卵は見た目程重くはなかった。 卵袋に入れる時、ざらざらした手触りの卵を撫でながら言った。
「これからお前を巣に戻してやるからな。 安心しろ」
するとコンコンと中から音がする。
「あれ?」
こちらからもコンコンと叩いてあげたら、又コンコンと音がして卵にひびが入った。
辺りから一斉に息を飲む音がする。 将軍が側の兵士達に命じた。
「孵化だ。 準備せよ」
その命を受け、兵士が四方に散って行く。
コンコン叩く音と、ひびが段々大きくなっていった。
欠片を除けてやると青竜の赤ちゃんの嘴が見え、目が合った。
「きゅう、きゅうう」
お、中々かわいい鳴き声だな。
「おーし、元気で出て来い。 うまい魚をたらふく食べさせてやるぞ」
卵から出て来たばかりの赤ちゃん青竜は赤茶けた色でふにゃふにゃだったが、羽はすぐにでも飛べそうな位しっかりしている。

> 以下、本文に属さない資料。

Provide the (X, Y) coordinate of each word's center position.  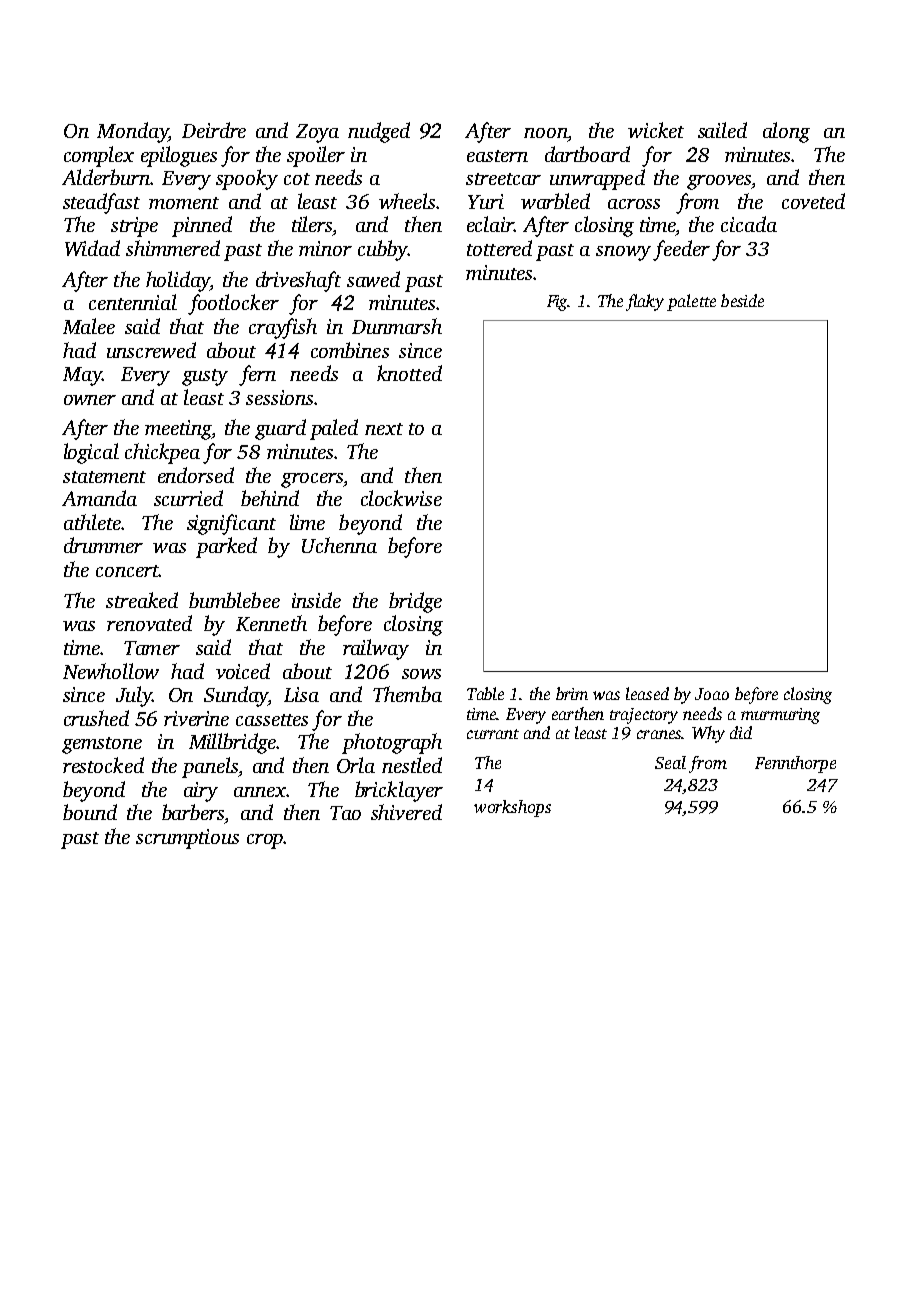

小さい魚を選んで差し出したら、ぱくんと丸呑みにした。 喉につっかえないよう、魚の大きさに気を付けて呑ませてあげていると、うとうと眠そうな顔をする。 そのまま寝かしてあげた。
「ふう。 どうやら大丈夫のようです。 あの、この魚、別の袋に何匹かもらってもいいですか?」
「勿論です。 携帯食料も持てるだけお持ち下さい。 他に必要な物はございませんか?」
「いいえ。 食い逃げみたいで大変申し訳ないのですが、これにて失礼させて戴きます」
「その飛竜は、巣に戻すおつもりでいらっしゃる?」
「はい。 そう約束しましたから」
「……色はまだ青くありませんが。 青竜ですね?」
「そうだと思います。 背中に産毛が生えているので」
「飛竜を何頭か護衛としてお供させたい所ですが。 青竜は他の飛竜が自分の巣に近づく事を嫌がると言われておりまして」
「大丈夫です。 何とかなるでしょう」
将軍は微妙なお顔をなさったが、何もおっしゃらずにいてくれた。 青竜の騎士って正確にはどういう身分なのか知らないけど、どうやら竜鈴を持っているおかげで陛下の使者と同等の扱いになるようだ。 それなら西軍将軍の命令に従わなくても責められない。 とは言え、ここは西軍駐屯地。 本気で俺を止めようと思えば簡単だろう。 それをしないでいてくれた事を心の中で感謝した。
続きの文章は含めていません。